# [Brief]
From the MySQL deduplication thread, output word for word the passage that begins at the words "Could anyone point" and stops after the words "no matter which.".

# [Selected passage]
MYSQL Deduplicate and remove the duplicate row with least data - mysql

I am working on a MYSQL database which has the following three columns: emails, name, surname.
What I need to do is deduplicate the emails where I know I can use a function such as this one (this query just to sort not delete):
select distinct emails, name, surname from emails;
or
select emails, name, surname from emails group by emails having count(*) >= 2;
However I also need to make sure that when there a duplicate email address is found that the one kept is the one that has a name and/or surname value.
For example:
|id | emails | name | surname |
|1 | bob#bob.com | bob | paulson |
|2 | bob#bob.com | | |
In this case I would like to keep the first result and delete the second.
I have been looking into using 'case' or 'if' statements but am not experienced with using those. I tried expanding the above functions with those statements but to no avail.
Could anyone point me in the right direction?
PS: The first column in the table is an auto-incremented id value, in case that helps
UPDATE 1: So far #Bohemian answer below is working great but fails in one case where there is a duplicate emails address where in one row it has a name but no surname and in the next row it has no name but has a surname. It will keep both records. All that needs to be edited is so that one of these two records gets deleted, no matter which.

# [Extracted information]

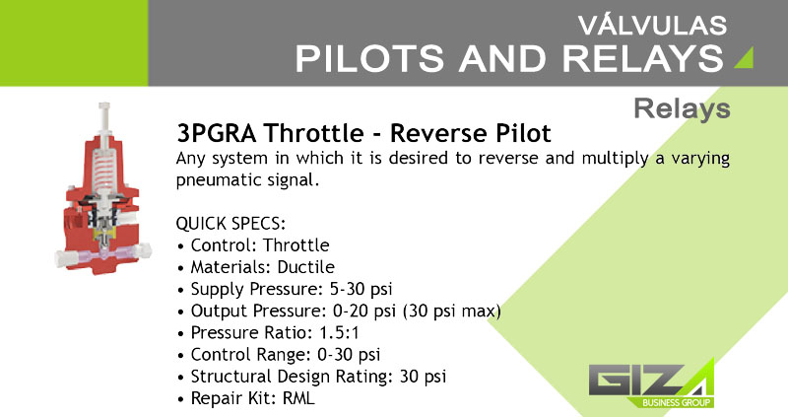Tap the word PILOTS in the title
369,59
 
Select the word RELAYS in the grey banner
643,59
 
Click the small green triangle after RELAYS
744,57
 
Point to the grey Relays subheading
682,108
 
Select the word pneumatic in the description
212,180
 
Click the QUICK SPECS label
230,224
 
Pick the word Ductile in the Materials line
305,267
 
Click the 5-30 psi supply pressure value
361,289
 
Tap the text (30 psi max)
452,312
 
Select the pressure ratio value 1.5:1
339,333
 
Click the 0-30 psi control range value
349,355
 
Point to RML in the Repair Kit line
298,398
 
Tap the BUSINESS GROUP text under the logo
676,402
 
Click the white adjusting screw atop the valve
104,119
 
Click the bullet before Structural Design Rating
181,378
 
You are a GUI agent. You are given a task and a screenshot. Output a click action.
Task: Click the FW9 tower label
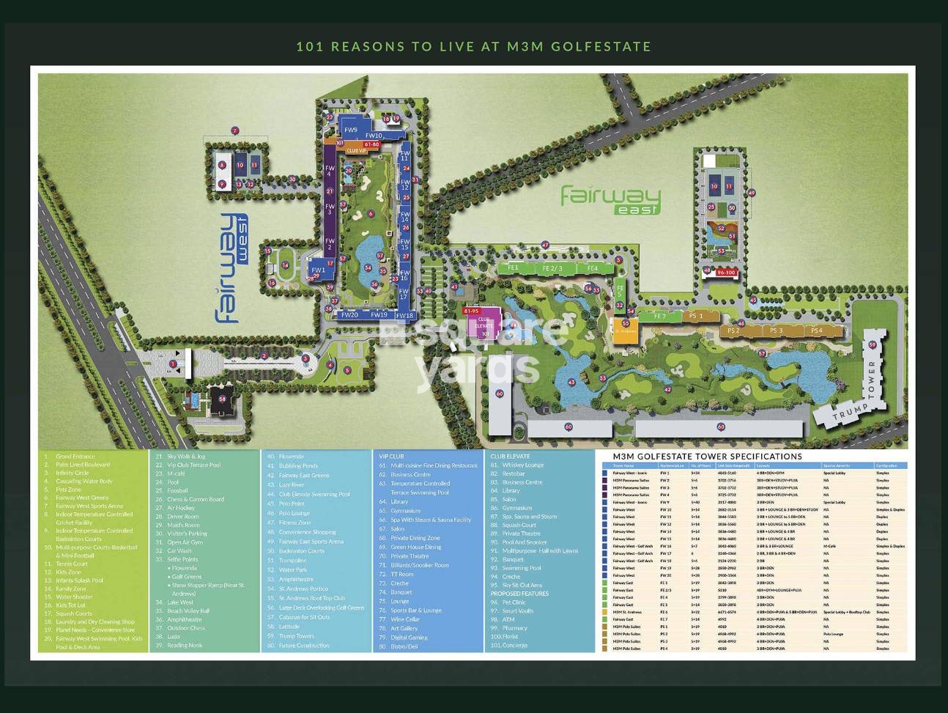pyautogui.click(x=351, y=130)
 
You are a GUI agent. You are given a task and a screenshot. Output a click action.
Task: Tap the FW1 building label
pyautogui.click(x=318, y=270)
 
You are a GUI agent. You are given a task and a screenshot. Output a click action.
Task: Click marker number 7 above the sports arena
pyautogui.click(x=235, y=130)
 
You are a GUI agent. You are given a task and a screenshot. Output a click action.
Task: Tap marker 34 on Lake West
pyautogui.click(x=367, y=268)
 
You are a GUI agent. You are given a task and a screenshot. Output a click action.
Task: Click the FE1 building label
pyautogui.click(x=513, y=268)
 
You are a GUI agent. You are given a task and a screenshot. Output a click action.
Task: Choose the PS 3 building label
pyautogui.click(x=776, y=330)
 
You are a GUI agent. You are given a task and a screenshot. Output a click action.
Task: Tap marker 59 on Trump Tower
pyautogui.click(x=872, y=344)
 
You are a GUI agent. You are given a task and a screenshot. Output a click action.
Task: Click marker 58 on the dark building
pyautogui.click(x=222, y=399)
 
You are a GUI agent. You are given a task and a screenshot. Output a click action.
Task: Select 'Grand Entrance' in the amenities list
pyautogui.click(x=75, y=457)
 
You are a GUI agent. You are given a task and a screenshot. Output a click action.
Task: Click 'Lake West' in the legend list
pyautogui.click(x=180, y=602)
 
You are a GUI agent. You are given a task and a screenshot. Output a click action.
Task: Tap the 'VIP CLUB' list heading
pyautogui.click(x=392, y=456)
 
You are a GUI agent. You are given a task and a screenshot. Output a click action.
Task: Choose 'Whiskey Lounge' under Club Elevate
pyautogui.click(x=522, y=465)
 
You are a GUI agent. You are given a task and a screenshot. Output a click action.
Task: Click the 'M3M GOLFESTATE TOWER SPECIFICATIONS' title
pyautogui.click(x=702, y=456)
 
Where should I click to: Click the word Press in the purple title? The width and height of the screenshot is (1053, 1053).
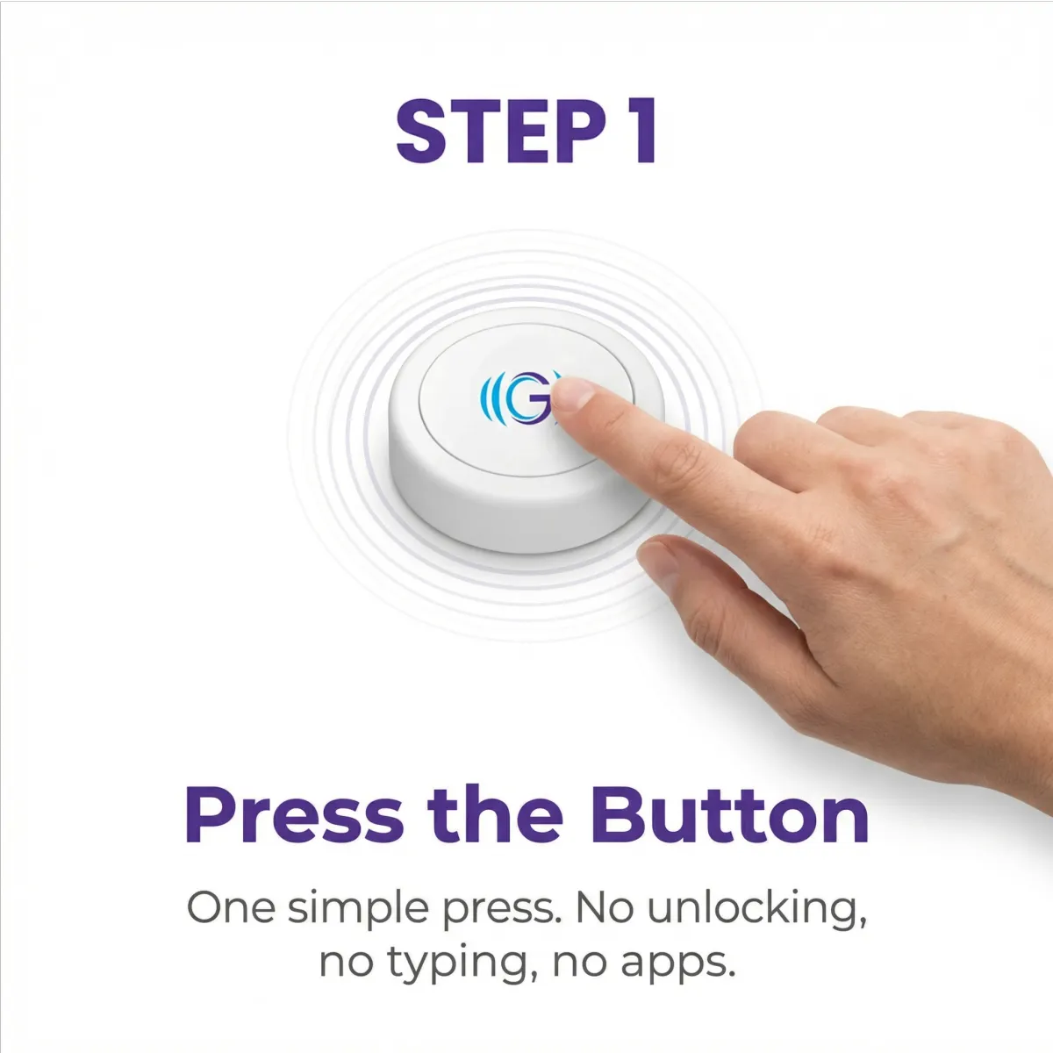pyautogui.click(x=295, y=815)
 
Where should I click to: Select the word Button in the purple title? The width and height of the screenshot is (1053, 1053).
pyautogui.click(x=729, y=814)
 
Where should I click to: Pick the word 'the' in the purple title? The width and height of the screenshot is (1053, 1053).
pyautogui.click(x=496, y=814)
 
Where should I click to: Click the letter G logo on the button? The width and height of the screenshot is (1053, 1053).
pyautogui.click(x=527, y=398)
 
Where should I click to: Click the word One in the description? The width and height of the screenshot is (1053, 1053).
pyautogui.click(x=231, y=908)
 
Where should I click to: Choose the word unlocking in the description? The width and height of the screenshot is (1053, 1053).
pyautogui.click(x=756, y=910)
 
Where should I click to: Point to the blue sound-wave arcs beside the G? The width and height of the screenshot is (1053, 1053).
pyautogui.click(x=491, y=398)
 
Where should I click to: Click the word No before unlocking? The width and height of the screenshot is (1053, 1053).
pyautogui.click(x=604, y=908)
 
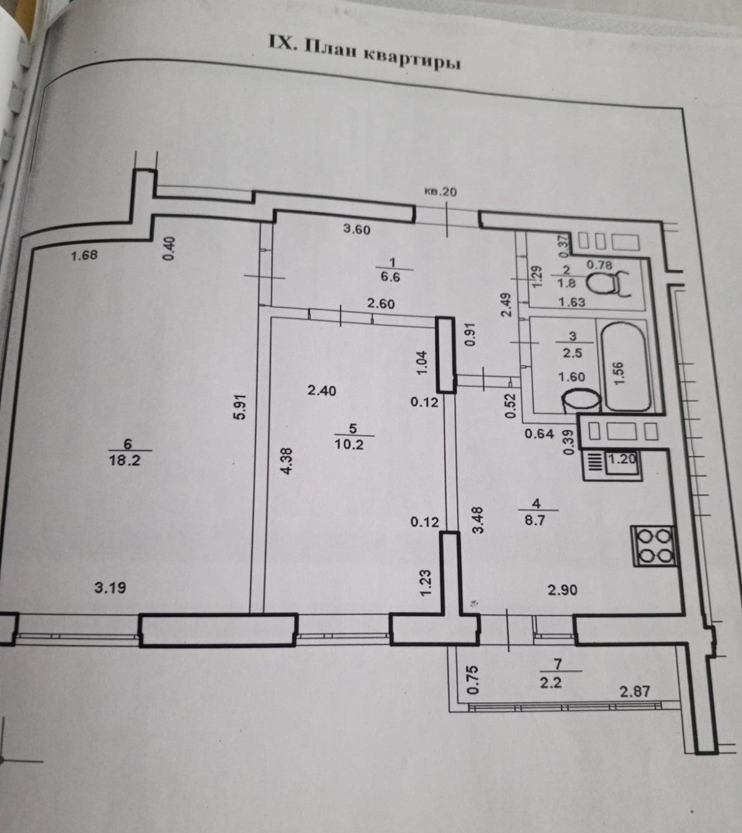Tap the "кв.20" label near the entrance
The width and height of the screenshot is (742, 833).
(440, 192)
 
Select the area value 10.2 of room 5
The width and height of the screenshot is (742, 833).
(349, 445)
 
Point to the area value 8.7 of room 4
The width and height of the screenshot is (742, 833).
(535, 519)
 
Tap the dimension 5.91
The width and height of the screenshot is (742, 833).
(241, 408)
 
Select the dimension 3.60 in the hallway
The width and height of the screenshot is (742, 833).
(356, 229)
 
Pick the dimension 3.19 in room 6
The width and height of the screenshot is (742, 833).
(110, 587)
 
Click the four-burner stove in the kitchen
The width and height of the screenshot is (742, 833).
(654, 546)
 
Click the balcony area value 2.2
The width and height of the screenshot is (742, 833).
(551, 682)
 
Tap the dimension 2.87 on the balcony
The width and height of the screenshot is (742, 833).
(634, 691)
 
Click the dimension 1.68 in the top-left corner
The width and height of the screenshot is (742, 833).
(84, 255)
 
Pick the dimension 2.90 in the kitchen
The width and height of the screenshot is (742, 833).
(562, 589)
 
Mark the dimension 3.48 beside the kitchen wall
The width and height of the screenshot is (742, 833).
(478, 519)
---
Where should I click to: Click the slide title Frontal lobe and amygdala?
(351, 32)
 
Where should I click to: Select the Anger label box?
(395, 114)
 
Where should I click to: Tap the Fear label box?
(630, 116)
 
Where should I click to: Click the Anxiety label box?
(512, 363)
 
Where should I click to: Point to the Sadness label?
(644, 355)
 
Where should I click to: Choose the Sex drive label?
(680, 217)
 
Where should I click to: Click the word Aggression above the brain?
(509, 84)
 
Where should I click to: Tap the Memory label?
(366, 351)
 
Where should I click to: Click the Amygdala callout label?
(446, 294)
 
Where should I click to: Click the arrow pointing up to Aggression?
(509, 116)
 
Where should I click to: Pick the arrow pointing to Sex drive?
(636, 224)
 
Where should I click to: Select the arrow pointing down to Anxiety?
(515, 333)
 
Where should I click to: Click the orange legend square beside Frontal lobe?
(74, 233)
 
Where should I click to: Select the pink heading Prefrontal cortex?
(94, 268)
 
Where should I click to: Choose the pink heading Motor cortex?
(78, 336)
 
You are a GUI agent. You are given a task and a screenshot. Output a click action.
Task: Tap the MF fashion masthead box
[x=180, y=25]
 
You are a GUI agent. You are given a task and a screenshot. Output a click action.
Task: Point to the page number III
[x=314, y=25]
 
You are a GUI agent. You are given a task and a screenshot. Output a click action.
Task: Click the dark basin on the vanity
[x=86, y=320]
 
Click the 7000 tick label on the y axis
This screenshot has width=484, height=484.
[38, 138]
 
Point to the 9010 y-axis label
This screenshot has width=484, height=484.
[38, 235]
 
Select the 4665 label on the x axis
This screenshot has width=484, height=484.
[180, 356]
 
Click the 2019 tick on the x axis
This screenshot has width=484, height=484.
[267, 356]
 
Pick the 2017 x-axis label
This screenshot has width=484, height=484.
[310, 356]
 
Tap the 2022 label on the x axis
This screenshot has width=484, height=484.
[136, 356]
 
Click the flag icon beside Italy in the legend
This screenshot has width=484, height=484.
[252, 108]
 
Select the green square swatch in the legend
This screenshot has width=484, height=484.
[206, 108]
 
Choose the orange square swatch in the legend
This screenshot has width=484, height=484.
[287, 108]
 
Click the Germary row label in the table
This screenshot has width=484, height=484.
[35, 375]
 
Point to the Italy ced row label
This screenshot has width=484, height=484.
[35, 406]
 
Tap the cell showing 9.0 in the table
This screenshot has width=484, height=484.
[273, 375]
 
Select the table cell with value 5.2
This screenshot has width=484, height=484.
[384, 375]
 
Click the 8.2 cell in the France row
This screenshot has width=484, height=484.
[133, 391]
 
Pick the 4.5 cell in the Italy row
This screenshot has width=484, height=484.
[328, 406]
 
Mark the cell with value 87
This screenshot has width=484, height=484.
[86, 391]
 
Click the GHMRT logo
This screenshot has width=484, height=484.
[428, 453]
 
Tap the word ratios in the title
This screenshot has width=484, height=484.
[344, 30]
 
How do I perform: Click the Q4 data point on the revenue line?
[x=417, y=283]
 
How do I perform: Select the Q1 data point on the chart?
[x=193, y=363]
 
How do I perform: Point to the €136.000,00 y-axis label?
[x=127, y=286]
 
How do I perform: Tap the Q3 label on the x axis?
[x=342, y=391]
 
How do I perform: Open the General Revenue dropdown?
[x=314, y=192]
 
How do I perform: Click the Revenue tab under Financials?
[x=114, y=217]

# [Response below]
Could anyone point me in the right direction?
PS: The first column in the table is an auto-incremented id value, in case that helps
UPDATE 1: So far #Bohemian answer below is working great but fails in one case where there is a duplicate emails address where in one row it has a name but no surname and in the next row it has no name but has a surname. It will keep both records. All that needs to be edited is so that one of these two records gets deleted, no matter which.